First of all, what is time series data? In the real world, data changes over time. For instance, if we look at this famous dataset of airplane sales from 1949 - 1969 we can see that there is a general trend upwards, and a cyclical trend between years. In order to accurately predict the airline sales in 1960 for instance, we have to have some way of taking into account its time trend.
So how can we convert this data over time into the machine learning API (fixed length of numbers in and fixed length of numbers out)? We use a very simple and effective approach, known as the sliding window. We take a window of a fixed size, e.g. 10 elements, and put that in the first row of our training data. From these 10 elements, we want to output the 11th element, which we call the label. We keep sliding the window across, and eventually we will have a dataset that we can input into our perceptron, in the same way that we did in the very first tutorial in this series.

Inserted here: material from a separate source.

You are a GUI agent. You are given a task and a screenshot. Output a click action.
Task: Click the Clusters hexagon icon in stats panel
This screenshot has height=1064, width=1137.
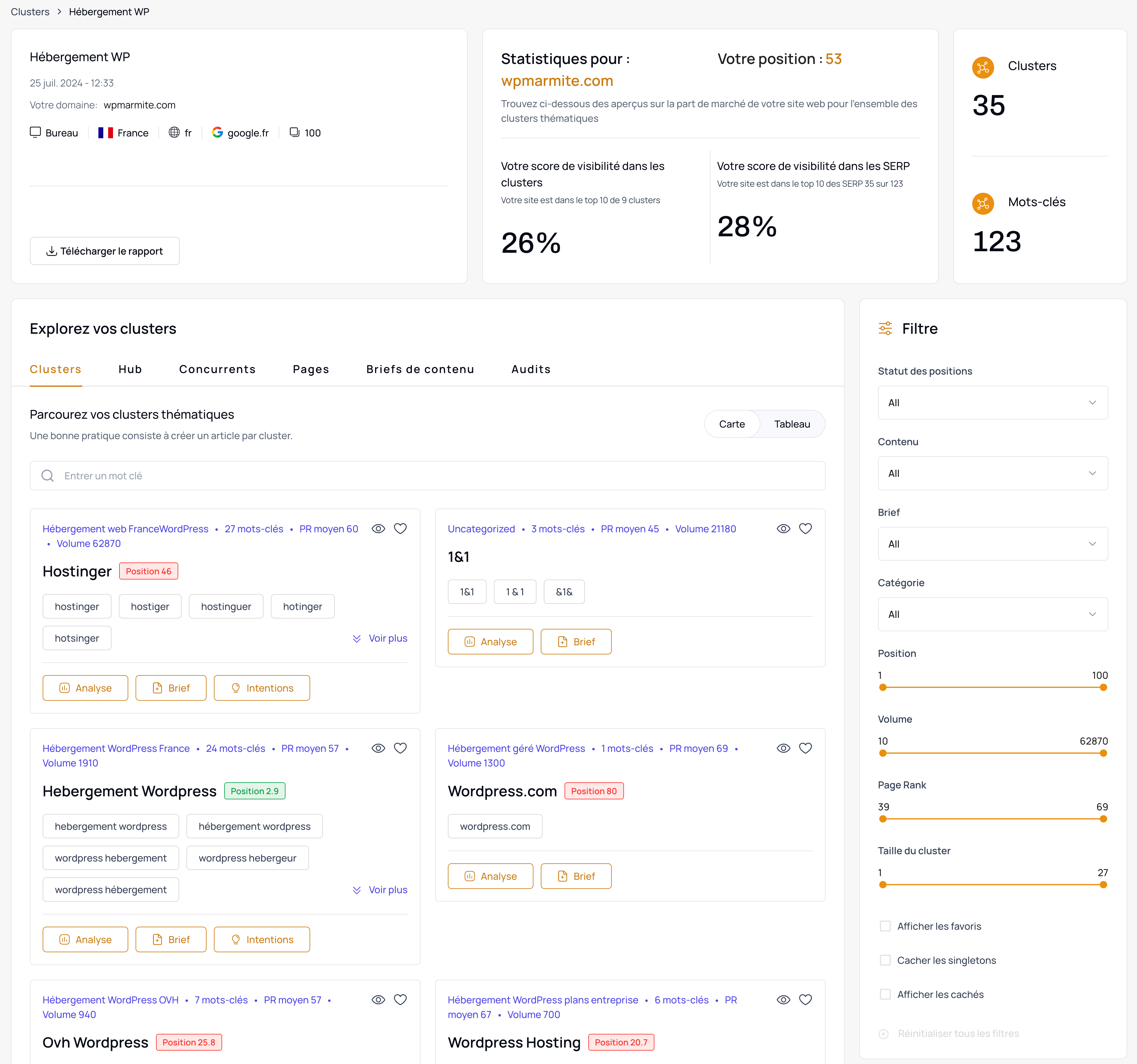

Go into the timeseries directory in ml-class, and open up perceptron.py. This code sets up timeseries data and inputs it into a perceptron. Let’s walk through the code.
We have a pretty good accuracy from our simple perceptron, but we can improve it by using a Recurrent Neural Network (RNN). What’s better about an RNN than a perceptron? The difference is the causality of time. If you scramble the 20 inputs from the previous perceptron, it would have no effect on the prediction. But obviously from looking at the graph, we know that the order of those 20 events does matter. An RNN takes into account the order of the inputs, which becomes especially important on larger datasets.
Recurrent Neural Networks generally take in the same input as a dense neural network: they take in a vector of numbers over time and output a single number or a vector of numbers. The difference is that they keep track of a state, which they pass between themselves.
So what happens inside the RNN? The RNN takes in a list of numbers (e.g. 1, 3, 4, 7), and at each step it passes along a state which it also outputs. In this case, the state is a single number. In this diagram of the second step, the network takes in the input 3 and it also takes in the state passed from the previous cell, 0.4. Using these two inputs, the network does a perceptron calculation - a weighted sum and a hyperbolic tangent activation function - and outputs a single number, 0.9. This output is then output by the cell and also passed to the next cell as a state. This same calculation is performed 10 times (or however long the window is) and then we take the final output to be the prediction of the label.
What is a hyperbolic tangent activation function?
A hyperbolic tangent activation function acts like a sigmoid, but the values range from -1 to 1 instead of from 0 to 1.